Balak #7
Maison d’Arthur Rimbaud-Maison des ailleurs, Charleville-Mézières, 25.11.2017—18.02.2018
« Pousse toi de là, j’arrive », telle est la signification de Balak, mot emprunté à un dialecte marocain par l’artiste Mehryl Levisse pour baptiser l’association qu’il a fondée en 2011. Et le terme reflète bien l’une des caractéristiques de son activité d’« espace temporaire d’art contemporain » puisque Balak n’a pas de lieu attitré et organise chacune de ses expositions dans des endroits différents — appartement, espace public, musée dédié à d’autre sujets que l’art contemporain — en utilisant chaque fois l’infrastructure à disposition.

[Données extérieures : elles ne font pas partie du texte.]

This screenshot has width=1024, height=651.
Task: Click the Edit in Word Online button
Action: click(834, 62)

Il faut préciser aussi qu’opérant à Charleville-Mézières, l’association joue avec l’omniprésence en arrière-fond de la figure de Rimbaud, la dernière exposition, « Balak #7 », s’étant précisément installée dans la maison où vécut le poète de 1869 à 1875. À l’intérieur, un pan de mur laisse encore voir le papier peint original. On ne peut guère être plus loin du white cube.

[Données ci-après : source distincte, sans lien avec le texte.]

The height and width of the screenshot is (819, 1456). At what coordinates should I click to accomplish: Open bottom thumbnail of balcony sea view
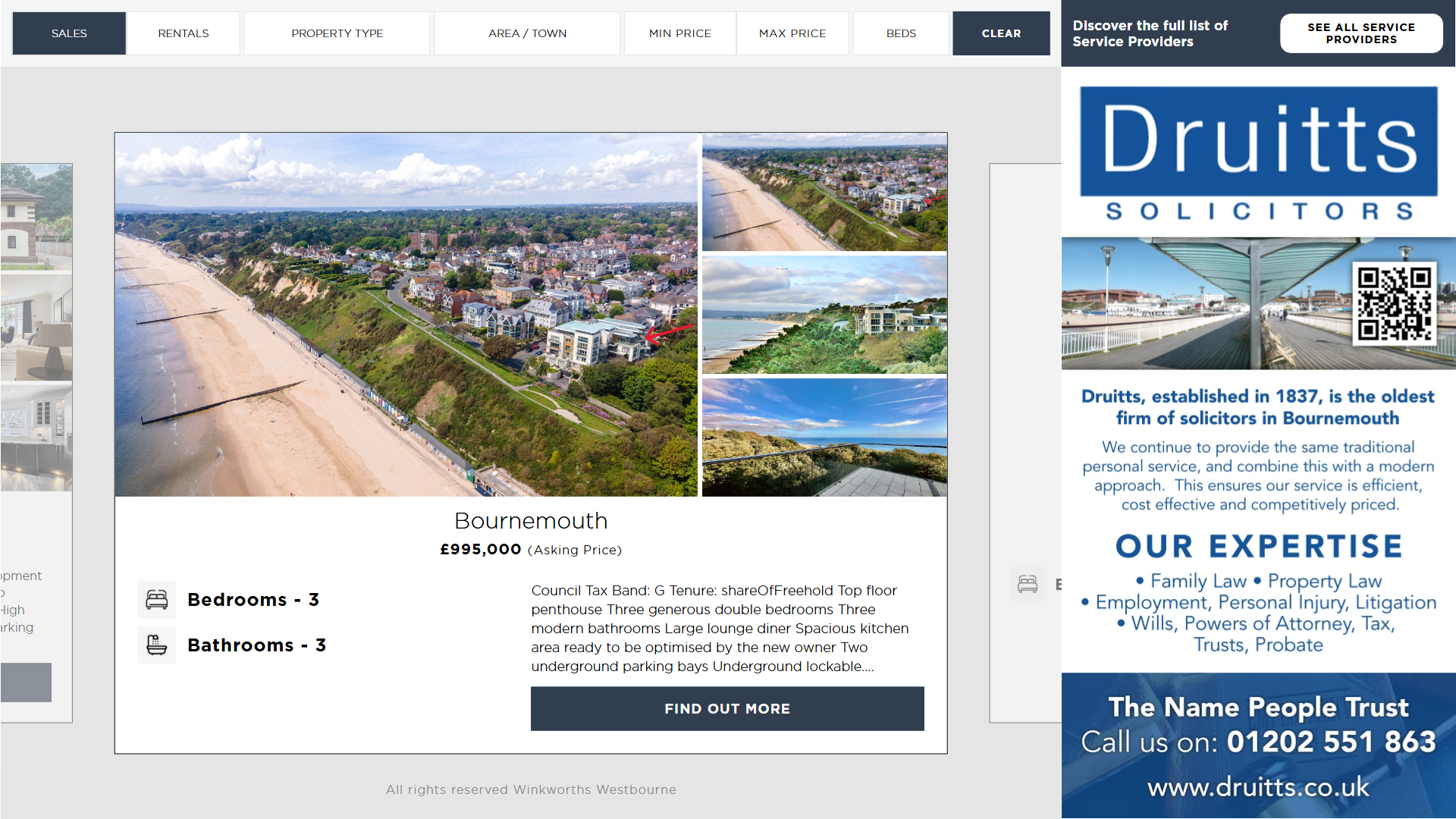(x=824, y=438)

L’exposition trouve donc ici une résonance particulière et les œuvres ne peuvent être regardées qu’en songeant à la créativité de Rimbaud par rapport à son époque, en transposant le questionnement à la situation actuelle. Choisi par Mehryl Levisse pour cette raison même, le thème de « Balak #7 » est la pratique du multiple sous toutes ses formes, du livre d’artiste de forme classique à sa réinvention, jusqu’aux affiches, sérigraphies expérimentales et éditions d’objets. Mais comme pour toutes les expositions de Balak, le thème est pensé aussi en fonction du public, avant tout local, curieux, mais habituellement obligé de se déplacer pour voir des œuvres. L’idée est par conséquent de faire venir à lui des pièces de grands artistes, même avec les moyens réduits d’une association, ici grâce aux prêts des Fracs Champagne-Ardenne, PACA, Lorraine, du CEAAC de Strasbourg, de la Collection du livre d’artistes de Bruxelles… C’est ainsi que Mehryl Levisse a pu obtenir des œuvres d’Andy Warhol, Robert Morris et Ed Ruscha notamment, en empruntant à la collection du Frac Bretagne une merveilleuse boîte intitulée Artists & Photographs conçue par Dan Graham en 1970 pour les éditions Multiples Inc. New York. Sont aussi exposés des livres de Fischli & Weiss, de Sol LeWitt, ainsi que des réalisations plus récentes.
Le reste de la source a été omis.